On June 27, 2012, Claudia Cruz, Fernando Uceda, and Leobardo Reyes published a paper showing a system running on reCAPTCHA images with an accuracy of 82%. The authors have not stated whether their system can solve recent reCAPTCHA images, although they claim it is an intelligent OCR and robust to some, if not all, changes in the image database.

In an August 2012 presentation given at BsidesLV 2012, DC949 called the latest version "unfathomably impossible for humans"—they were not able to solve them either. The web accessibility organization WebAIM reported in May 2012, "Over 90% of respondents [screen reader users] find CAPTCHA very or somewhat difficult".

== Criticism ==
The original iteration of reCAPTCHA was criticized for using unpaid work to assist in transcribing efforts.

A 13-month study published in 2023, "Dazed & Confused: A Large-Scale Real-World User Study of reCAPTCHAv2," found that reCAPTCHA provides little security against bots and is primarily a tool to track user data, and has cost society an estimated 819 million hours of unpaid human labor.

=== Privacy ===
The current iteration of the system has been criticized for its reliance on tracking cookies and promotion of vendor lock-in with Google services; administrators are encouraged to include reCAPTCHA tracking code on all pages of their website to analyze the behavior and "risk" of users, which determines the level of friction presented when a reCAPTCHA prompt is used.

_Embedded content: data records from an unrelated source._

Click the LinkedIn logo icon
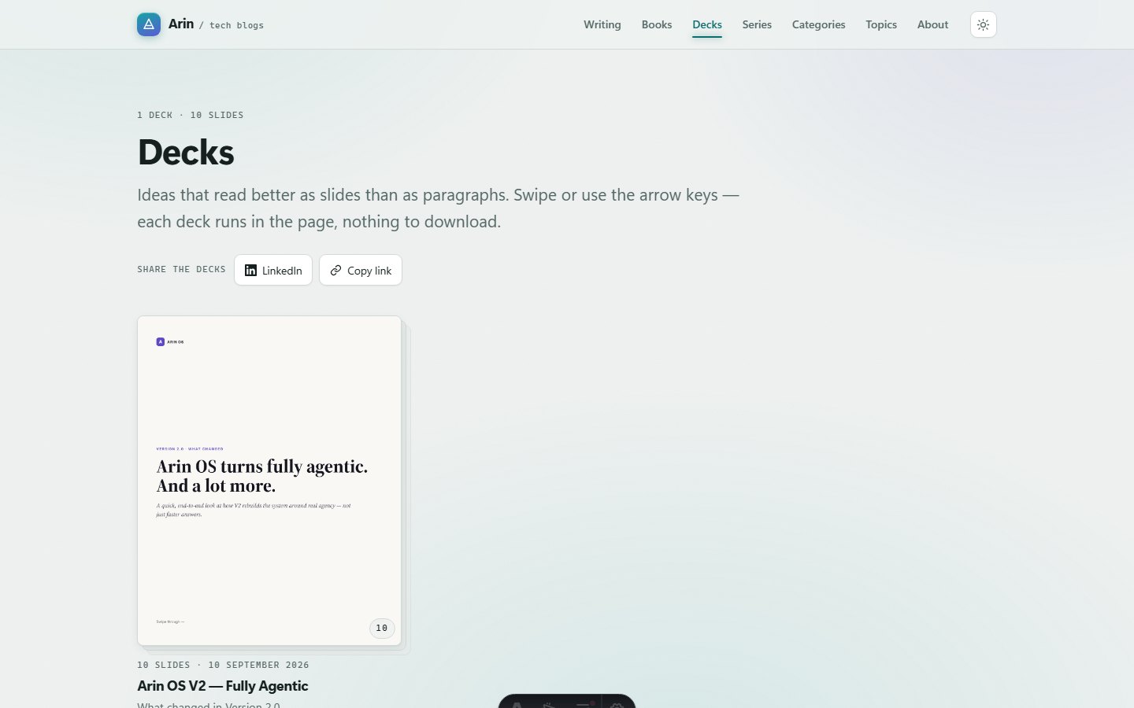 click(x=250, y=271)
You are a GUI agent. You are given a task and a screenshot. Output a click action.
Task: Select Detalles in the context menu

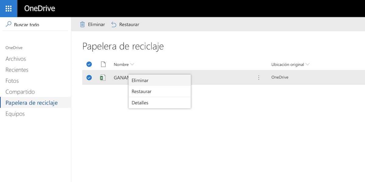pyautogui.click(x=140, y=103)
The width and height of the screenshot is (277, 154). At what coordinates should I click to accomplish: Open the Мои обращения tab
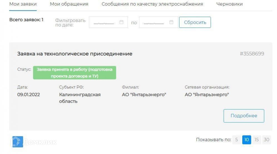point(69,4)
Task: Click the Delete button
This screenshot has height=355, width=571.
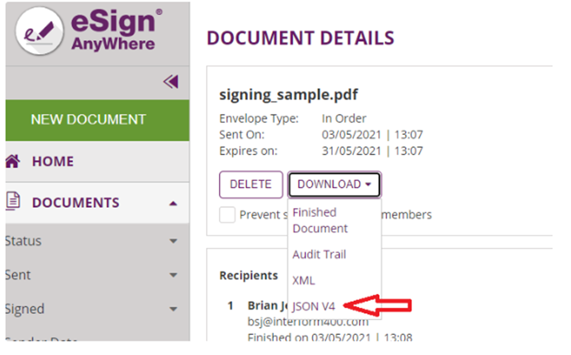Action: (251, 184)
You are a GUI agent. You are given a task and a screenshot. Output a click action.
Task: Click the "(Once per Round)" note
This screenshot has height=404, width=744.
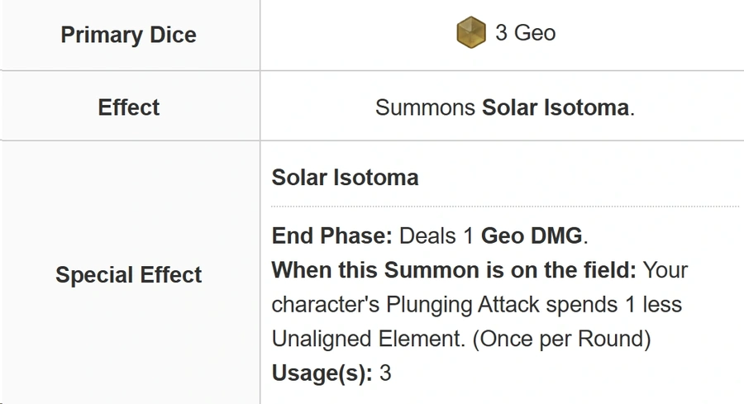point(561,339)
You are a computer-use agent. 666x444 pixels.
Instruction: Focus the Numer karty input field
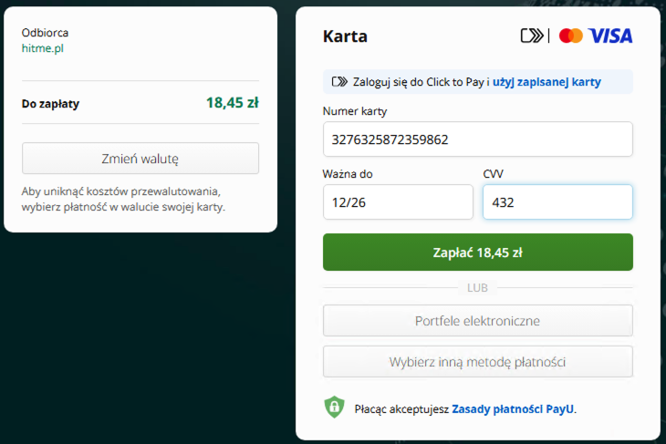tap(477, 139)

Google stated in its privacy policy that user data collected in this manner is not used for personalized advertising. It was also discovered that the system favors those who have an active Google account login, and displays a higher risk towards those using anonymizing proxies and VPN services.

Concerns were raised regarding privacy when Google announced reCAPTCHA v3.0, as it allows Google to track users on non-Google websites.

In April 2020, Cloudflare switched from reCAPTCHA to Intuition Machines' hCaptcha service, citing privacy concerns over Google's potential use of the data collected through reCAPTCHA for targeted advertising, the intermittent blocking of Google services in some regions including China, and a desire to cut down on operating costs as a result of Google beginning to charge service providers for reCAPTCHA. In response, Google told PC Magazine that the data from reCAPTCHA is never used for personalized advertising purposes.

=== Accessibility ===
Google's help center states that reCAPTCHA is not supported for the deafblind community, effectively locking such users out of all pages that use the service. reCAPTCHA's Version 3 might improve accessibility, as it is an invisible CAPTCHA, meaning users do not have to do anything manually. Instead, verification and differentiation between humans and robots occurs in the background, based on other criteria. In reality, many site owners still use the fallback feature of reCAPTCHA v2 and its visual or audio challenges. This combination of invisible reCAPTCHA with reCAPTCHA v2 fallback challenges is considered problematic for users with disabilities.

=== Interface ===
In one of the variants of CAPTCHA challenges, images are not incrementally highlighted, but fade out when clicked, and replaced with a new image fading in, resembling whack-a-mole.

Criticism has been aimed at the long duration taken for the images to fade out and in.

=== Requiring Google Play Services ===
Google has tied the use of its reCAPTCHA system to its Google Play Services system, which prevents reCAPTCHA from working on DeGoogled Android systems.

== Derivative projects ==
reCAPTCHA also created the Mailhide project, which protects email addresses on web pages from being harvested by spammers. By default, the email address was converted into a format that did not allow a crawler to see the full email address; for example, "mailme@example.com" would have been converted to "mai...@example.com". The visitor would then click on the "..." and solve the CAPTCHA to obtain the full email address. One could also edit the pop-up code so that none of the addresses were visible. Mailhide was discontinued in 2018 because it relied on reCAPTCHA v1.